— Directions for this task —
Return the lines below that contain "computer".

— Material provided —
__________________________________________________

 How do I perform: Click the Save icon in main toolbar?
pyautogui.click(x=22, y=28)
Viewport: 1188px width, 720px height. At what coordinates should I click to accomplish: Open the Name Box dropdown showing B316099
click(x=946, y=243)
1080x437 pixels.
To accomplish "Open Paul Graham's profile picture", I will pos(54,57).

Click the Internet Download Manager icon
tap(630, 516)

__________________________________________________

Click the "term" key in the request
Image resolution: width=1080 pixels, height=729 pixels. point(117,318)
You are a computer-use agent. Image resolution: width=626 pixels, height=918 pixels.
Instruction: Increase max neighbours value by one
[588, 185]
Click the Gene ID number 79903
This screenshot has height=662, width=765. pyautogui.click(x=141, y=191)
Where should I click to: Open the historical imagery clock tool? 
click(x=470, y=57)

__________________________________________________

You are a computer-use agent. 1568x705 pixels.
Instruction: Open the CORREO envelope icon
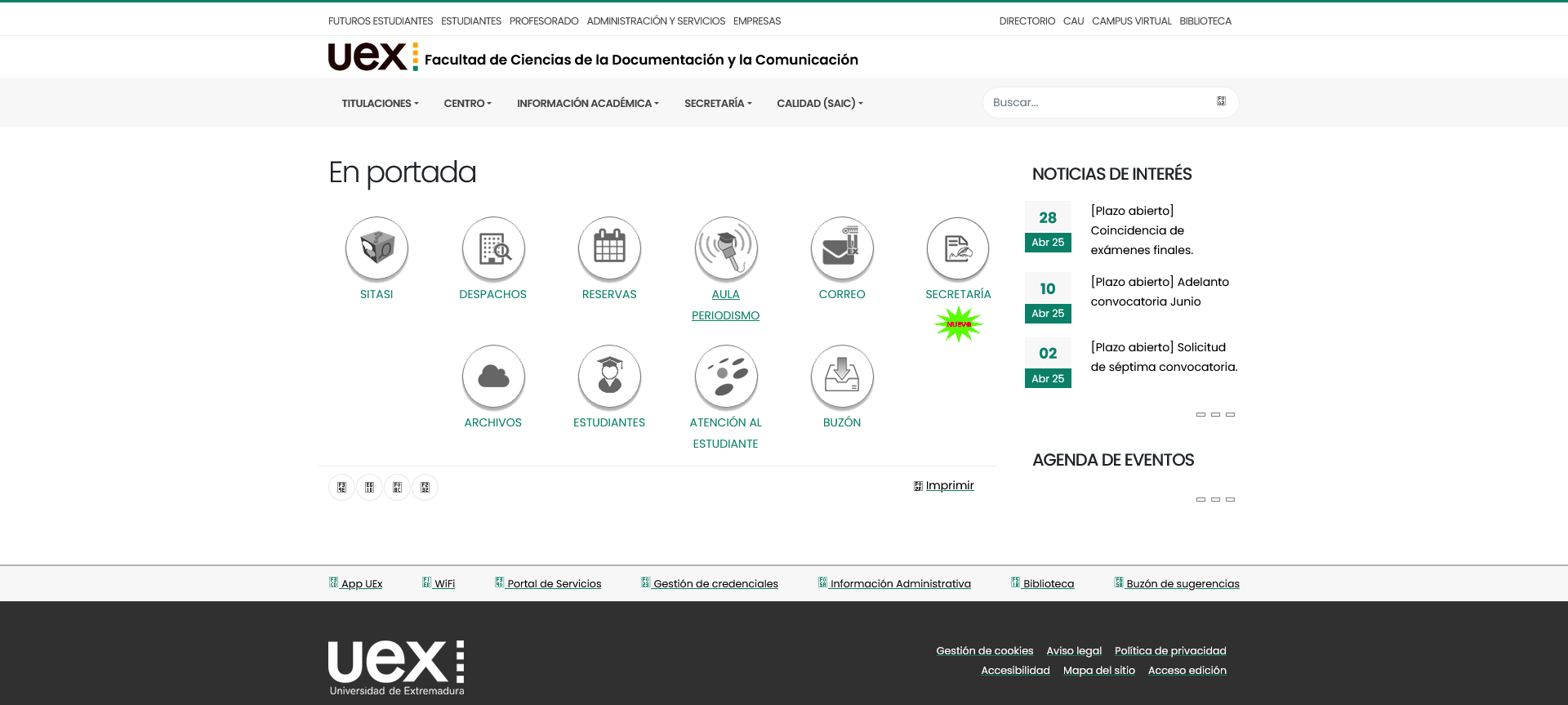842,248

__________________________________________________

— Task response —
You are a computer-use agent. Image resolution: width=626 pixels, height=918 pixels.
You are a computer-use agent. 1568x705 pixels.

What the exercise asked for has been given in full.